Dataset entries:

────────

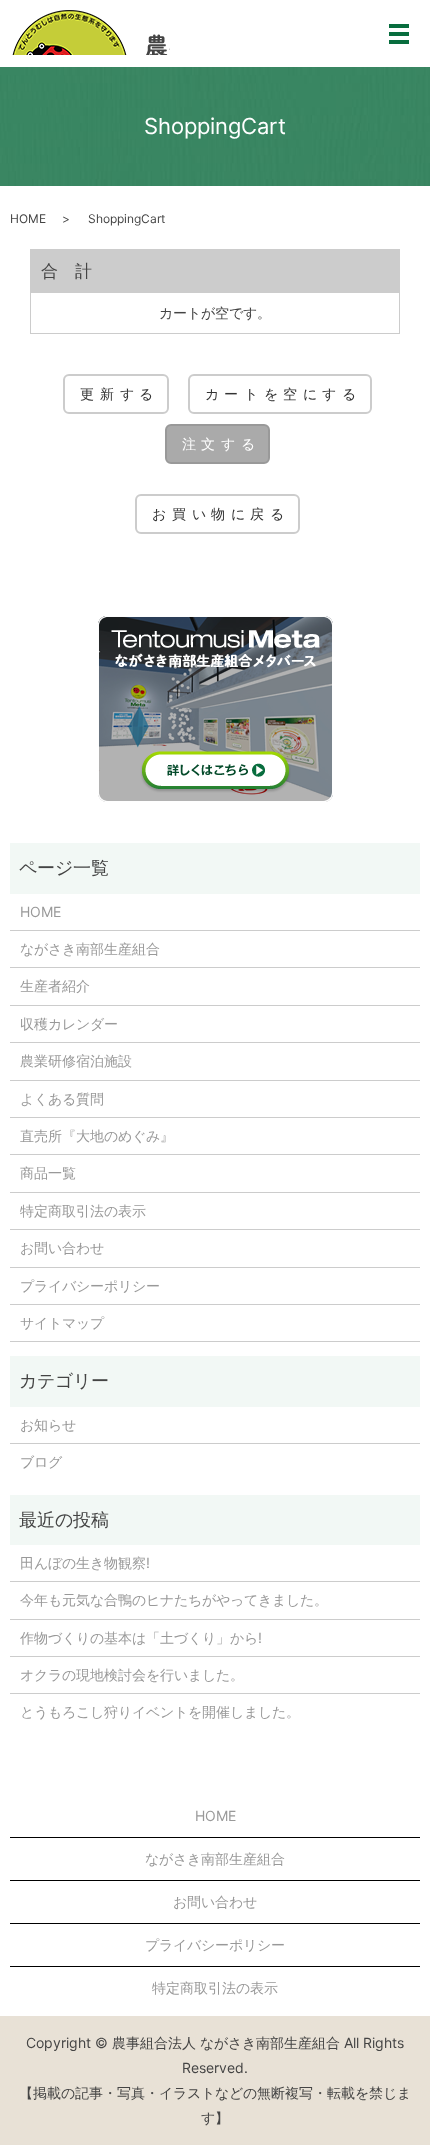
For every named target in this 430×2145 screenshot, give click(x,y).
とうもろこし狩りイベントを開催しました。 (160, 1711)
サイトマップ (62, 1322)
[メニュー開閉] (399, 34)
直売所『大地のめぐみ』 (97, 1135)
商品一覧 (48, 1172)
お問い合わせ (62, 1247)
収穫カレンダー (69, 1023)
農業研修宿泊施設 (76, 1060)
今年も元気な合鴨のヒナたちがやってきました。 (174, 1599)
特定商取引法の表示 (83, 1210)
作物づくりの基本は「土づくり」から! (141, 1637)
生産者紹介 (55, 985)
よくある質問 (62, 1098)
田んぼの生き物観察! (85, 1562)
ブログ (41, 1461)
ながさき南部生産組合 (90, 948)
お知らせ (48, 1424)
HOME (28, 218)
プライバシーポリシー (90, 1285)
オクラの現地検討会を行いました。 (132, 1674)
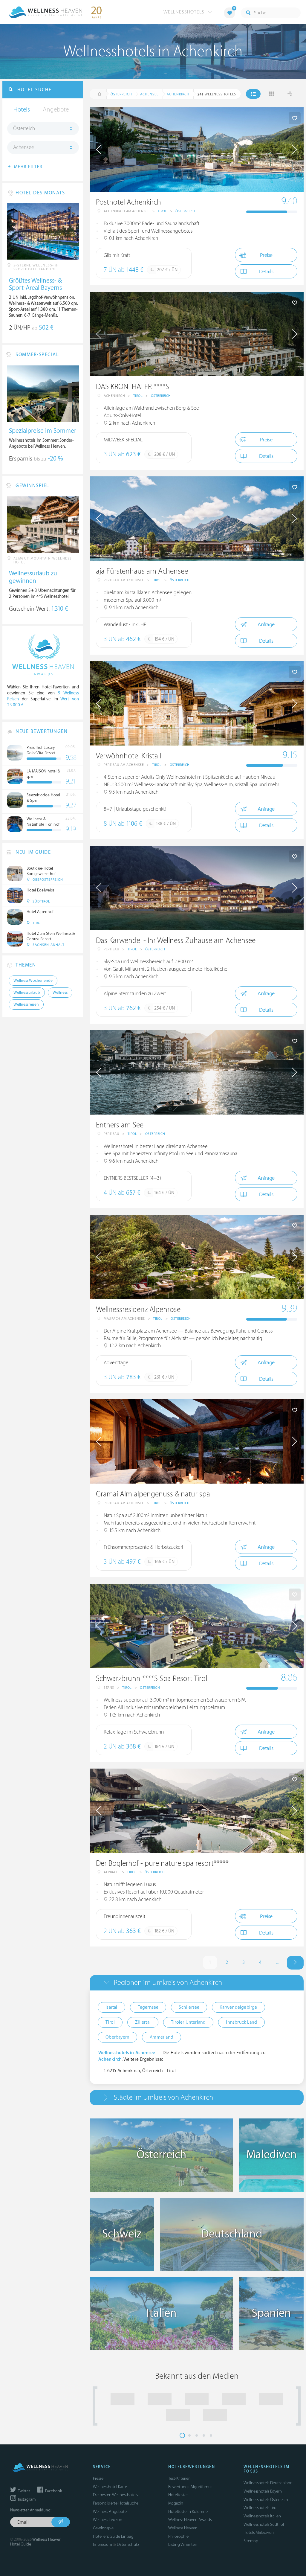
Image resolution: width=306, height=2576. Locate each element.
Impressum (102, 2544)
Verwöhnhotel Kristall (128, 756)
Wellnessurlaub (26, 992)
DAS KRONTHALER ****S (132, 386)
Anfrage (266, 624)
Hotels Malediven (259, 2532)
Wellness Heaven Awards (190, 2519)
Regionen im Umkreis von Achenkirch (168, 1983)
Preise (266, 255)
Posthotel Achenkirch (128, 202)
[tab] (197, 1982)
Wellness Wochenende (33, 980)
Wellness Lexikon (107, 2519)
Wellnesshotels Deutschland (268, 2482)
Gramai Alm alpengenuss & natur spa (153, 1494)
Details (266, 272)
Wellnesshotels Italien (262, 2516)
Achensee (23, 147)
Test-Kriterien (179, 2478)
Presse (98, 2478)
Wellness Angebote (110, 2511)
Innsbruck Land (241, 2022)
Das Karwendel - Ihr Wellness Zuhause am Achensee (175, 940)
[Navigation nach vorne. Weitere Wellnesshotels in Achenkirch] (295, 1963)
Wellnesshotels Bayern (263, 2491)
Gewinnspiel (103, 2528)
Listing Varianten (182, 2544)
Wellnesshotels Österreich (266, 2499)
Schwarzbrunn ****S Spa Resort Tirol (151, 1678)
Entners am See (119, 1125)
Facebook (53, 2491)
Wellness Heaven (183, 2528)
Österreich (185, 211)
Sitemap (251, 2540)
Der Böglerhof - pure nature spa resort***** (162, 1863)
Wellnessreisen (26, 1004)
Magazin (175, 2503)
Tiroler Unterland (188, 2022)
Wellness (60, 992)
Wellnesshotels (184, 12)
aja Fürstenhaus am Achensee (142, 571)
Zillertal (143, 2022)
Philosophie (178, 2536)
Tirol (162, 211)
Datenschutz (128, 2544)
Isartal (111, 2007)
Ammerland (161, 2037)
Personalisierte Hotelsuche (115, 2503)
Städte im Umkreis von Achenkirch (163, 2097)
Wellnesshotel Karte (110, 2486)
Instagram (26, 2499)
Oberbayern (117, 2037)
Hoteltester (178, 2494)
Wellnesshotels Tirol (260, 2507)
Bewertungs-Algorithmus (190, 2486)
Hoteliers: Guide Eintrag (113, 2536)
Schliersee (189, 2007)
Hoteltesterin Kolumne (188, 2511)
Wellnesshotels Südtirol (264, 2524)
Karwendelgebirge (238, 2007)
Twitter (23, 2491)
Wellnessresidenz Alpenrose (138, 1309)
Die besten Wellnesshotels (115, 2494)
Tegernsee (148, 2007)
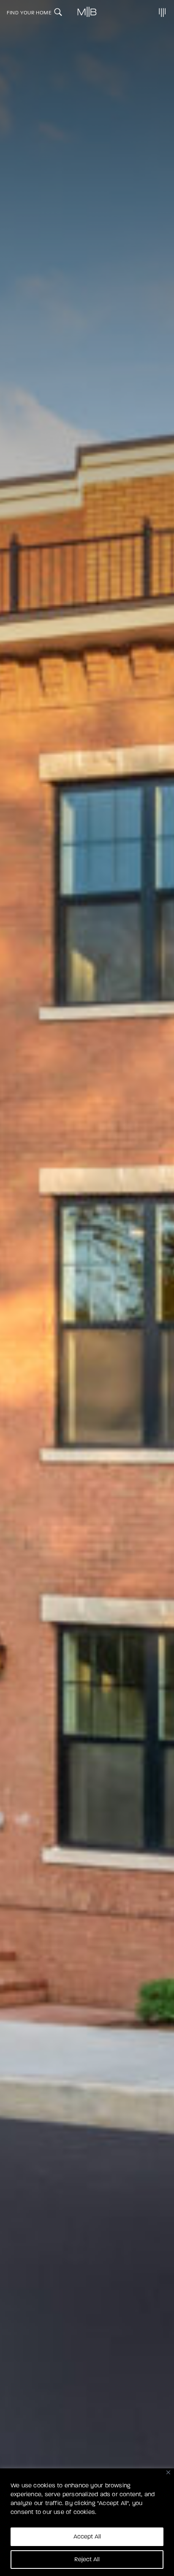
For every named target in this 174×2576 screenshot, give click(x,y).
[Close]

────────

[Your instructions] Repeat all the data as it stands, dropping any images it holds.

[Answer for the task]
For every named target in this 430×2145 screenshot, give click(x,y).
とうもろこし狩りイベントを開催しました。 (160, 1711)
サイトマップ (62, 1322)
[メニュー開閉] (399, 34)
直売所『大地のめぐみ』 (97, 1135)
商品一覧 (48, 1172)
お問い合わせ (62, 1247)
収穫カレンダー (69, 1023)
農業研修宿泊施設 (76, 1060)
今年も元気な合鴨のヒナたちがやってきました。 (174, 1599)
特定商取引法の表示 (83, 1210)
作物づくりの基本は「土づくり」から! (141, 1637)
生産者紹介 (55, 985)
よくある質問 (62, 1098)
田んぼの生き物観察! (85, 1562)
ブログ (41, 1461)
ながさき南部生産組合 (90, 948)
お知らせ (48, 1424)
HOME (28, 218)
プライバシーポリシー (90, 1285)
オクラの現地検討会を行いました。 (132, 1674)
Image resolution: width=306, height=2576. Locate each element.
Impressum (102, 2544)
Verwöhnhotel Kristall (128, 756)
Wellnessurlaub (26, 992)
DAS KRONTHALER ****S (132, 386)
Anfrage (266, 624)
Hotels Malediven (259, 2532)
Wellness Heaven Awards (190, 2519)
Regionen im Umkreis von Achenkirch (168, 1983)
Preise (266, 255)
Posthotel Achenkirch (128, 202)
[tab] (197, 1982)
Wellness Wochenende (33, 980)
Wellness Lexikon (107, 2519)
Wellnesshotels Deutschland (268, 2482)
Gramai Alm alpengenuss & natur spa (153, 1494)
Details (266, 272)
Wellnesshotels Italien (262, 2516)
Achensee (23, 147)
Test-Kriterien (179, 2478)
Presse (98, 2478)
Wellness Angebote (110, 2511)
Innsbruck Land (241, 2022)
Das Karwendel - Ihr Wellness Zuhause am Achensee (175, 940)
[Navigation nach vorne. Weitere Wellnesshotels in Achenkirch] (295, 1963)
Wellnesshotels Bayern (263, 2491)
Gewinnspiel (103, 2528)
Listing Varianten (182, 2544)
Wellnesshotels Österreich (266, 2499)
Schwarzbrunn ****S Spa Resort Tirol (151, 1678)
Entners am See (119, 1125)
Facebook (53, 2491)
Wellness Heaven (183, 2528)
Österreich (185, 211)
Sitemap (251, 2540)
Der Böglerhof - pure nature spa resort***** (162, 1863)
Wellnessreisen (26, 1004)
Magazin (175, 2503)
Tiroler Unterland (188, 2022)
Wellness (60, 992)
Wellnesshotels (184, 12)
aja Fürstenhaus am Achensee (142, 571)
Zillertal (143, 2022)
Philosophie (178, 2536)
Tirol (162, 211)
Datenschutz (128, 2544)
Isartal (111, 2007)
Ammerland (161, 2037)
Personalisierte Hotelsuche (115, 2503)
Städte im Umkreis von Achenkirch (163, 2097)
Wellnesshotel Karte (110, 2486)
Instagram (26, 2499)
Oberbayern (117, 2037)
Hoteltester (178, 2494)
Wellnesshotels Tirol (260, 2507)
Bewertungs-Algorithmus (190, 2486)
Hoteliers: Guide Eintrag (113, 2536)
Schliersee (189, 2007)
Hoteltesterin Kolumne (188, 2511)
Wellnesshotels Südtirol (264, 2524)
Karwendelgebirge (238, 2007)
Twitter (23, 2491)
Wellnessresidenz Alpenrose (138, 1309)
Die besten Wellnesshotels (115, 2494)
Tegernsee (148, 2007)
For every named target in this 174×2576 screenshot, give click(x,y).
[Close]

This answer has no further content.